28 Du reste, nous savons que tout contribue au bien de ceux qui aiment Dieu, de ceux qui sont appelés conformément à son plan. 29 En effet, ceux qu'il a connus d'avance, il les a aussi prédestinés à devenir conformes à l'image de son Fils, afin que celui-ci soit le premier-né d'un grand nombre de frères. 30 Ceux qu'il a prédestinés, il les a aussi appelés; ceux qu'il a appelés, il les a aussi déclarés justes; et ceux qu'il a déclarés justes, il leur a aussi accordé la gloire.
31 Que dirons-nous donc de plus? Si Dieu est pour nous, qui sera contre nous? 32 Lui qui n'a pas épargné son propre Fils mais l'a donné pour nous tous, comment ne nous accorderait-il pas aussi tout avec lui? 33 Qui accusera ceux que Dieu a choisis? C'est Dieu qui les déclare justes! 34 Qui les condamnera? [Jésus-]Christ est mort, bien plus, il est ressuscité, il est à la droite de Dieu et il intercède pour nous! 35 Qui nous séparera de l'amour de Christ? Serait-ce la détresse, l'angoisse, la persécution, la faim, le dénuement, le danger ou l'épée? 36 De fait, il est écrit:
C'est à cause de toi qu'on nous met à mort à longueur de journée, qu'on nous considère comme des brebis destinées à la boucherie. 
37 Au contraire, dans tout cela nous sommes plus que vainqueurs grâce à celui qui nous a aimés. 38 En effet, j'ai l'assurance que ni la mort ni la vie, ni les anges ni les dominations, ni le présent ni l'avenir, ni les puissances, 39 ni la hauteur, ni la profondeur, ni aucune autre créature ne pourra nous séparer de l'amour de Dieu manifesté en Jésus-Christ notre Seigneur.

 

Dieu appelle chaque chrétien à devenir semblable au Christ. Il prépare toutes les circonstances que nous rencontrons pour parvenir à ce résultat.

 

Mais comment avons-nous la certitude que Dieu est pour nous et qu’il pourvoira à tous nos besoins ? Simplement parce qu’il nous a déjà accordé le plus grand don qu’il ait pu faire : son Fils unique.
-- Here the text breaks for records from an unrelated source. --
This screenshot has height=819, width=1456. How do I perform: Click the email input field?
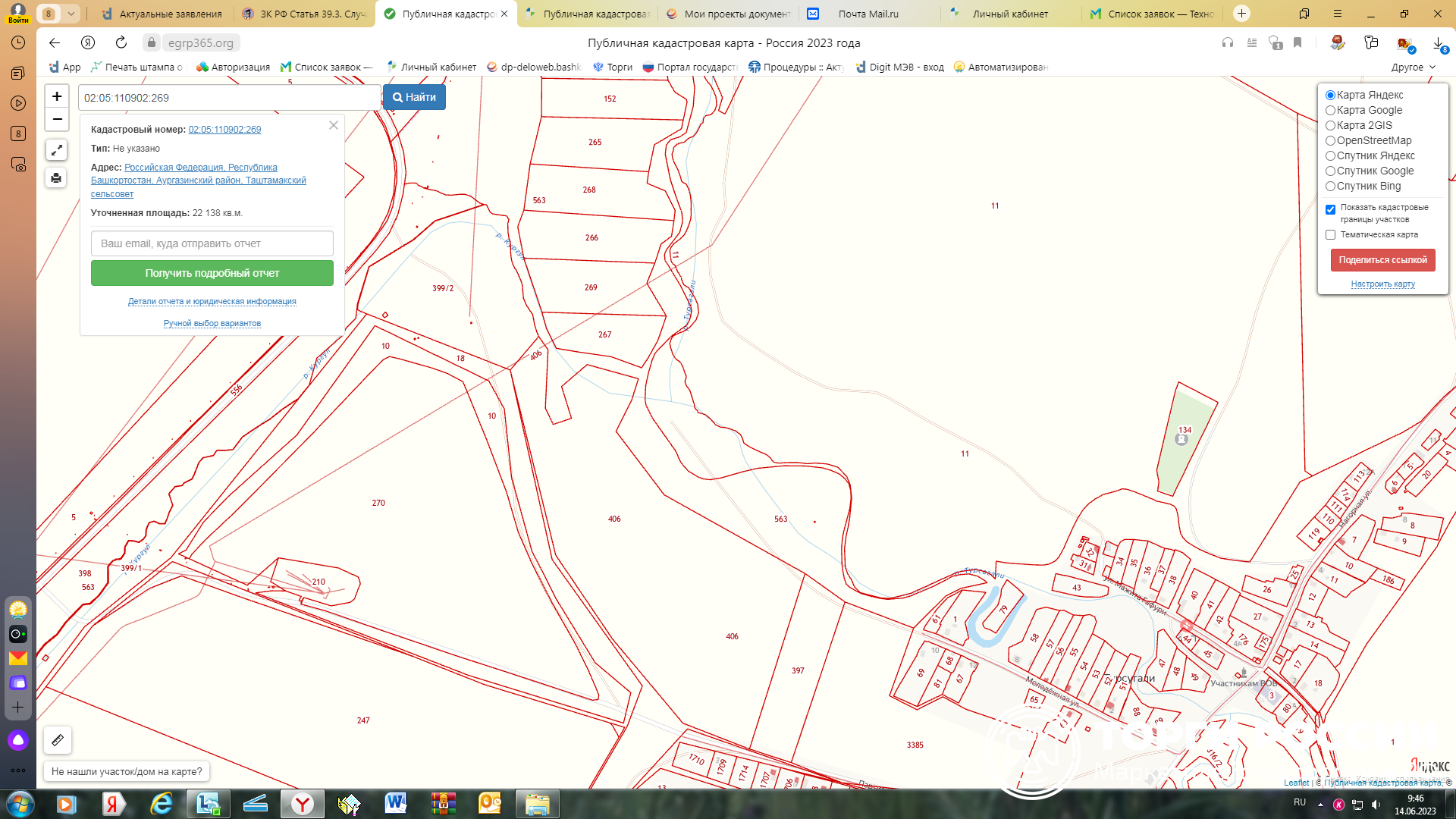(x=212, y=243)
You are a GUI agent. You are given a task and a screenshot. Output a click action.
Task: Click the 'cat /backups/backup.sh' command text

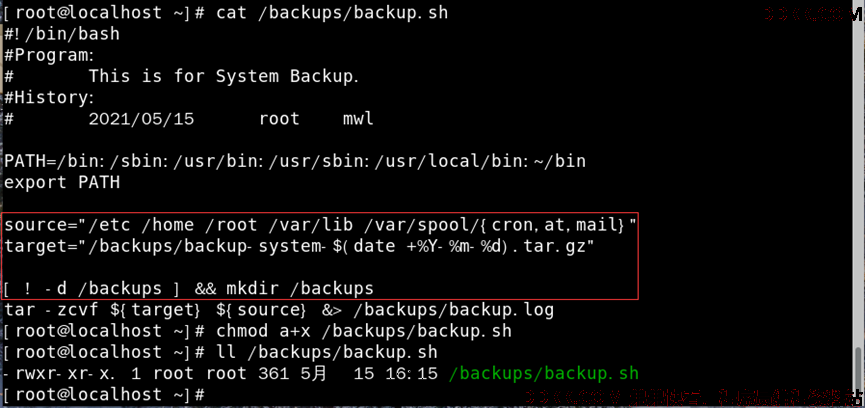(x=332, y=13)
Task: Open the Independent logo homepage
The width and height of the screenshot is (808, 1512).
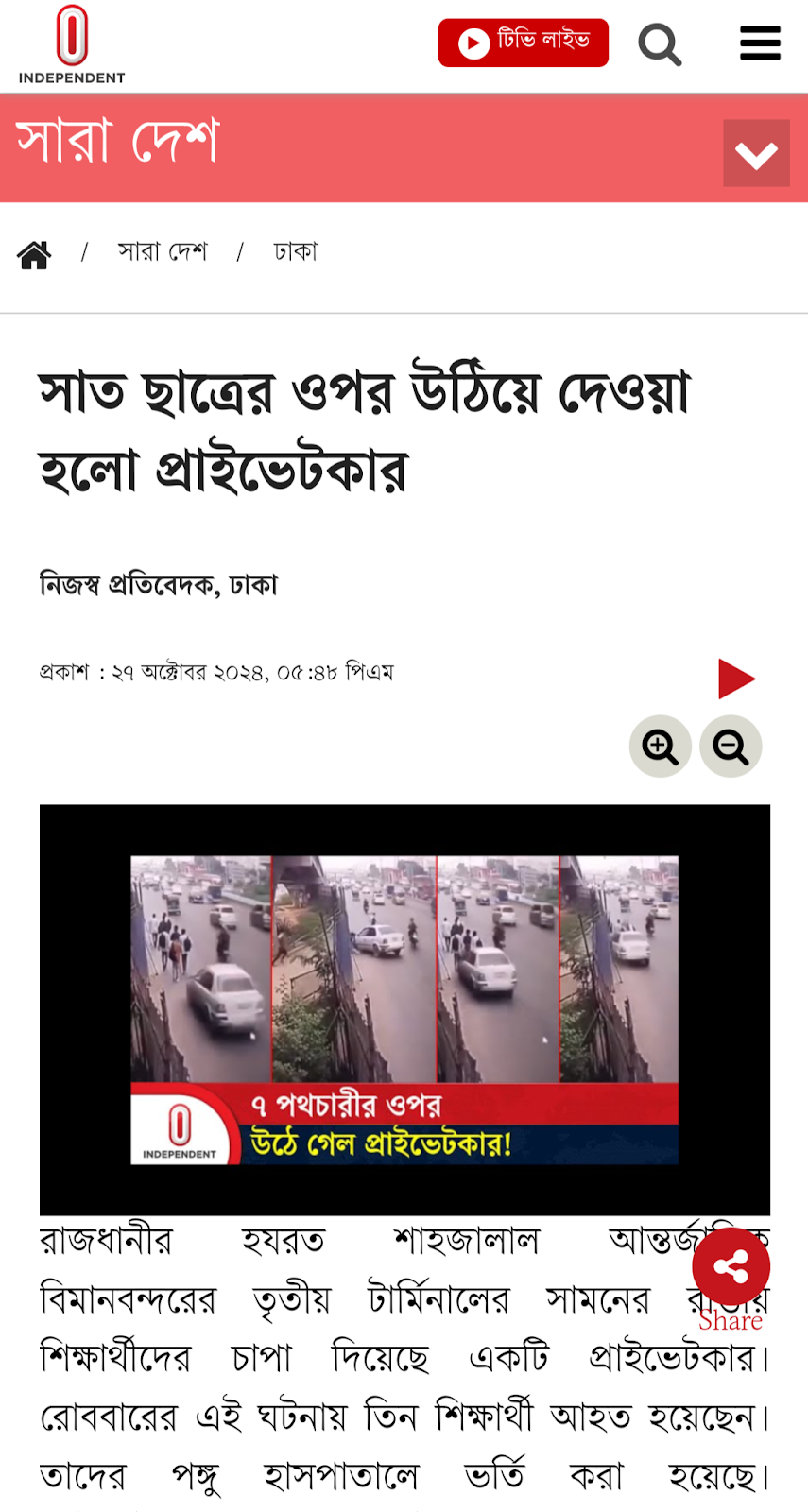Action: (72, 44)
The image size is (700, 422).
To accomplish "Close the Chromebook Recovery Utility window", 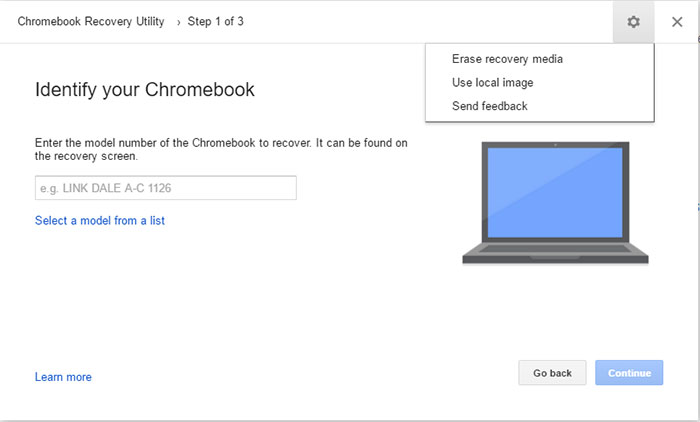I will pos(677,21).
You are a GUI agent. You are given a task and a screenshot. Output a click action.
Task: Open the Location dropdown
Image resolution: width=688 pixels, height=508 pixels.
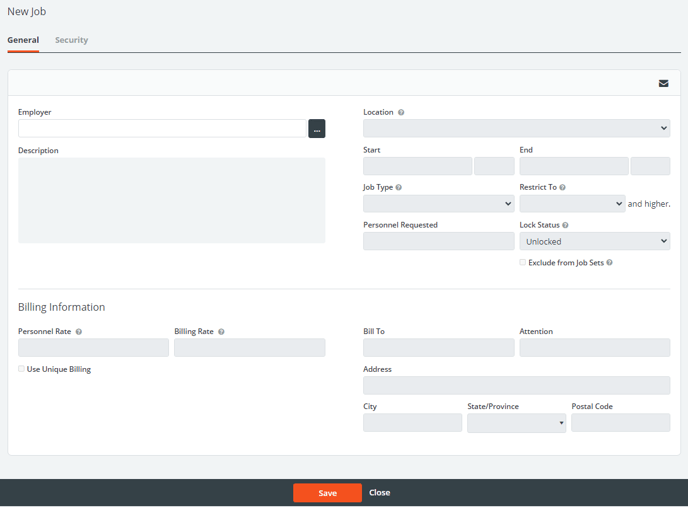[x=516, y=129]
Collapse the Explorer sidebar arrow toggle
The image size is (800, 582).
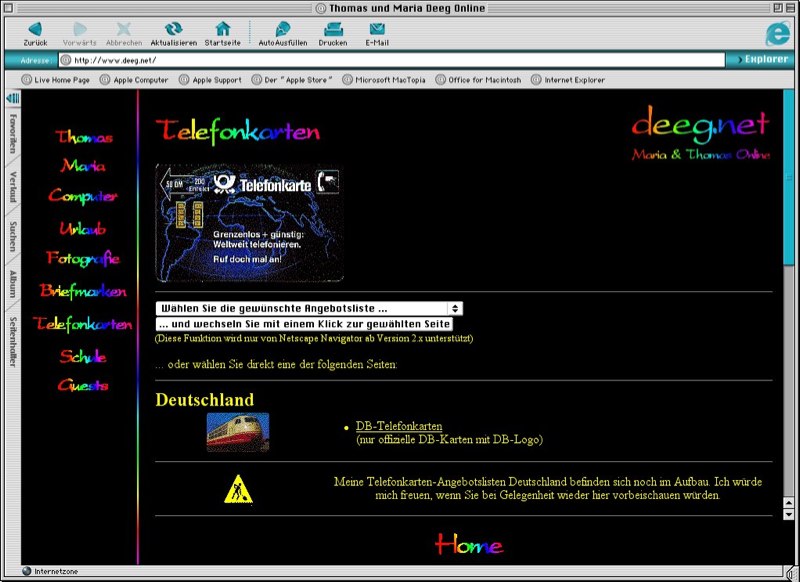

Comment savons-nous que nous sommes pardonnés et que notre culpabilité a été ôtée ? Jésus est mort pour nous et plaide pour nous devant Dieu.

 

Rien, absolument rien, n’empêchera Dieu d’aimer ceux qu’il a rachetés. Bien plus, ce qui menace de nous séparer de son amour est pour nous l’occasion d’éprouver ainsi sa grâce. Notre Père règne.

 

Remarque finale : Par le Seigneur Jésus-Christ et par le Saint-Esprit, nous avons tout ce qu’il nous faut pour vivre d’une manière agréable à Dieu.